Even the P-8A Poseidon gets thirsty from time to time.— Royal Australian Air Force (@AusAirForce) October 20, 2020
In September we refuelled it in the air for the first time. Read more about these milestone missions in the skies over Queensland with our KC-30A Multi-role Tanker Transport: https://t.co/zo2aip4K6x#AusAirForce pic.twitter.com/eWNonSdFkJ
During the refuelling missions, crews of both aircraft had to ensure the connections between the aircraft were precise to allow for the transfer of fuel.
On the ground, communications between No. 92 Wing and No. 33 Squadron aircrew also was key to the success of the flights.
“Fundamentally, it’s a team effort both in the air and on the ground,” Squadron Leader Godfrey said.
“This included our No. 11 Squadron maintenance personnel who worked long hours over the past couple of months to ensure the serviceability of the aircraft for the aerial refuelling flights.
The execution of air-to-air refuelling requires extensive planning and training in both the simulator and airborne environment.
“I was incredibly proud to play a part in the mission and operate within such an effective and focused team.”
Officer Commanding No. 92 Wing Group Captain John Grime said the missions were an important capability outcome.
“The missions represent a significant achievement for the RAAF P-8A fleet on our path to final operational capability,” Group Captain Grime said.
“It enhances the existing operational effectiveness of the aircraft’s long-range surveillance capabilities, extending the endurance and radius of action of the platform.”
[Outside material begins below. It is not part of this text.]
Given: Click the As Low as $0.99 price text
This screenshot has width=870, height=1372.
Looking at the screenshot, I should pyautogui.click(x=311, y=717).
The collaborative efforts of No. 92 and 86 Wings played a significant role in the mission’s success.
“The strong partnership with No. 33 Squadron’s KC-30A team demonstrates our ability to integrate fifth-generation capabilities and strengthens our air power contribution for the joint force,” Group Captain John Grime said.
Officer Commanding No. 86 Squadron Group Captain Anthony Bull said RAAF KC-30A crews had previously completed refuelling trials with United States Navy P-8As.
“Adding RAAF’s P-8A Poseidon to our scope of support reinforces the value of the KC-30A in the battlespace,” Group Captain Bull said.
“It delivers an extremely agile capability across multiple platforms in support of operations at home and abroad.”
To further enhance the training outcomes of the mission, an Air Combat Group AAA Learjet acted as the photographic chase aircraft capturing the historic air-to-air refuelling missions.